Well yes, actually...

Though I was thinking more like:

@MethodNameExtract(WOJTEK1)
private static final String WOJTEK1 = "";
public String getFoo()
{
Log.trace(CLASS_NAME,WOJTEK1,"getting Foo");
return "Foo";
}

So after the (pre) compiler does its thing, the code would look like:

private static final String WOJTEK1 = "getFoo";

I think that would be difficult because Java is not member
order aware in that way.

Arne
 
A

Arne Vajhøj

Wojtek said:
Daniel Pitts wrote :

Well yes, actually...

Though I was thinking more like:

@MethodNameExtract(WOJTEK1)
private static final String WOJTEK1 = "";
public String getFoo()
{
Log.trace(CLASS_NAME,WOJTEK1,"getting Foo");
return "Foo";
}

So after the (pre) compiler does its thing, the code would look like:

private static final String WOJTEK1 = "getFoo";

Here is an AspectJ example:

public class C1 {
public void m1() {
System.out.println(Current.getClznam() + " " +
Current.getMthnam());
C2 o = new C2();
o.m2();
}
public static void main(String[] args) {
C1 o = new C1();
o.m1();
}
}

public class C2 {
public void m2() {
System.out.println(Current.getClznam() + " " +
Current.getMthnam());
}
}

import org.aspectj.lang.*;
import org.aspectj.lang.annotation.*;

@Aspect
public class Current {
private static String clznam;
private static String mthnam;
@Pointcut("call(public * *.*(..)) && !within(Current) &&
!call(public * Current.*(..)) && !call(public * java.lang.*.*(..))")
public void allcalls() { };
@Before("allcalls()")
public void beforeCall(JoinPoint thisJoinPoint) {
clznam = thisJoinPoint.getSignature().getDeclaringTypeName();
mthnam = thisJoinPoint.getSignature().getName();
}
public static String getClznam() {
return clznam;
}
public static String getMthnam() {
return mthnam;
}
}

Absolutely not good OOP code, but it shows some of the
capabilities.

Arne
 
W

Wojtek

Arne Vajhøj wrote :
It can definitely insert filename and line number.

But method name ??

(that would require understanding Java syntax)

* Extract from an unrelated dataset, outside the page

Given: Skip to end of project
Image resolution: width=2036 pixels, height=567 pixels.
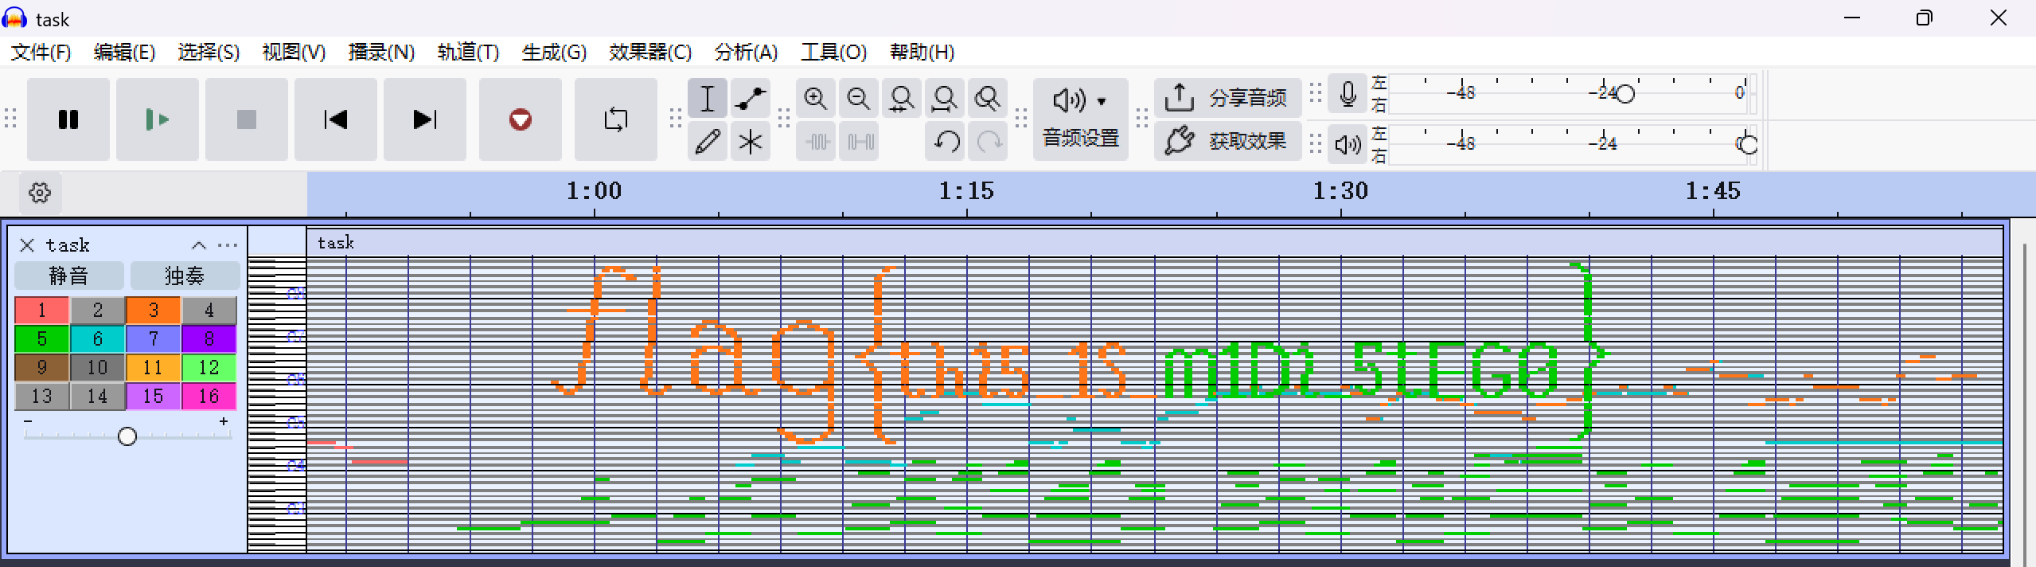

Hmmm, when I get the time, maybe I will write an Eclipse plugin that
gets called at complie time to preprocess the file and trigger on an
annotation.

When I get the time, sigh...
 
M

Martin Gregorie

What's wrong in having just:

public String getFoo()
{
Log.trace("YourClassName", "getFoo", "getting Foo"); return "Foo";
}

?
I prefer

public String getFoo()
{
String foo = "Foo";
Log.trace(foo + " getFoo()");
return foo;
}

because its rather more informative, but ymmv.